Sources are inconsistent with nasals, varying between e.g. nV and lṼ.

Classification
No classification of Hodï has yet been established to the satisfaction of linguists.

Attempts have been made to link Hodï with the nearby Piaroa–Saliban languages. A recent proposal classifies Hodï and (Piaroa–)Saliban as the branches of a single Jodï–Saliban macrofamily.

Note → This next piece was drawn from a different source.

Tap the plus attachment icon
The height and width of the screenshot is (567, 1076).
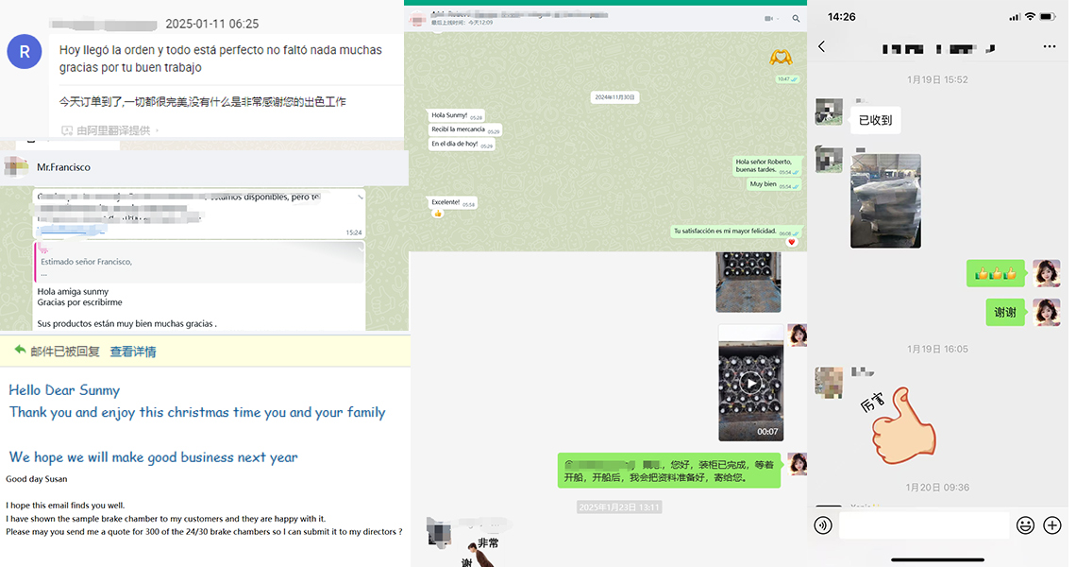pyautogui.click(x=1051, y=525)
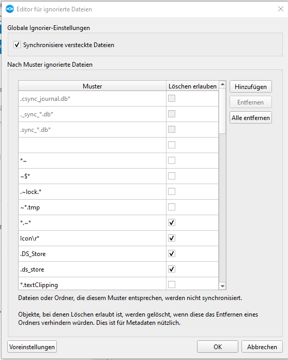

However, similarities in vocabulary with the Piaroa–Saliban languages may in fact be due to sprachbunding: Henley, Mattéi-Müller and Reid (1996) argue that the apparent cognates between Hodï and Piaroa–Saliban are rather loanwords.

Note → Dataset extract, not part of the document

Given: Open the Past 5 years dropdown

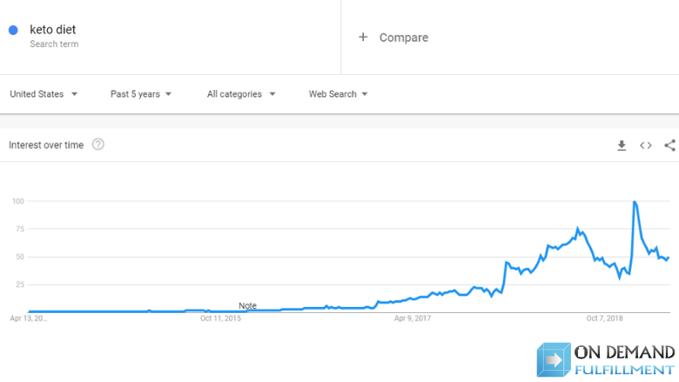Looking at the screenshot, I should (141, 94).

Limited by poor data, Henley et al. argue that Hodï may be related to the Nadahup languages. The only linguist to speak Hodï and Piaroa, Stanford Zent, has collected more reliable data and argues that it is "probably" related to the Piaroa–Saliban languages.

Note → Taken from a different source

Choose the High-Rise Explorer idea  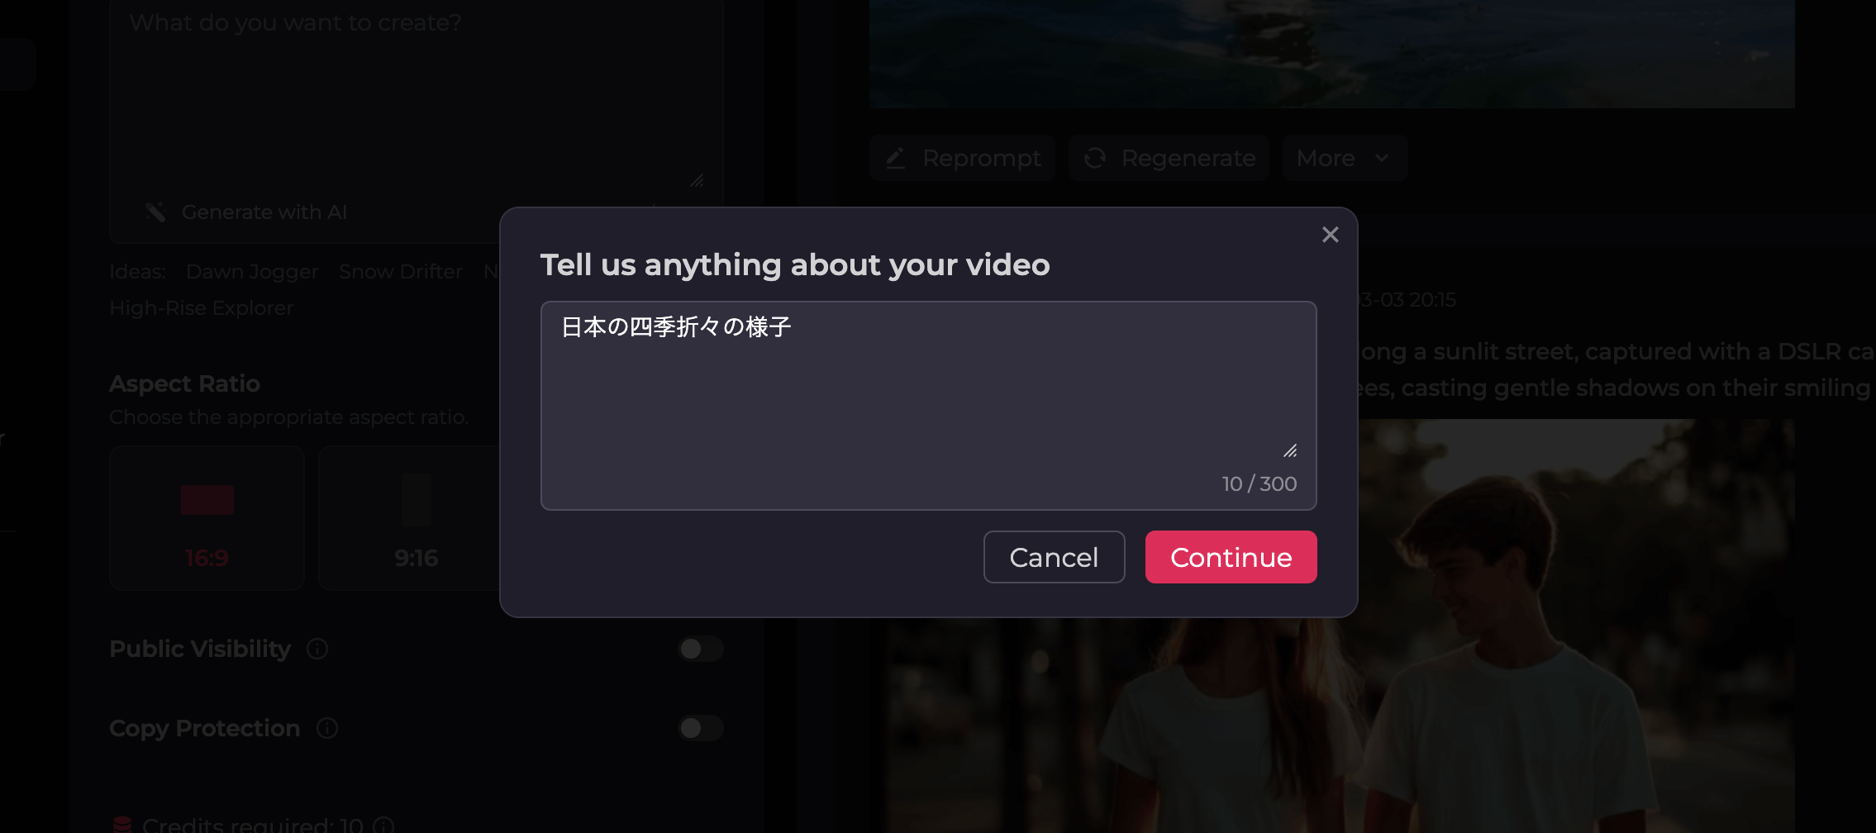click(x=201, y=308)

Since 1985 a relationship to the Yanomaman languages has also been suggested, in part on the grounds that Hodï shares 20% of its vocabulary with this family, but this hypothesis has since been largely rejected.

Phonology
The first phonological analysis is Vilera Díaz (1985). She largely retains the vocalic description of earlier researchers, apart from finding vowel length is a product of emphasis, but does not state whether vowel nasalization is phonemic, and does not provide a minimal pair for /o/ vs /u/.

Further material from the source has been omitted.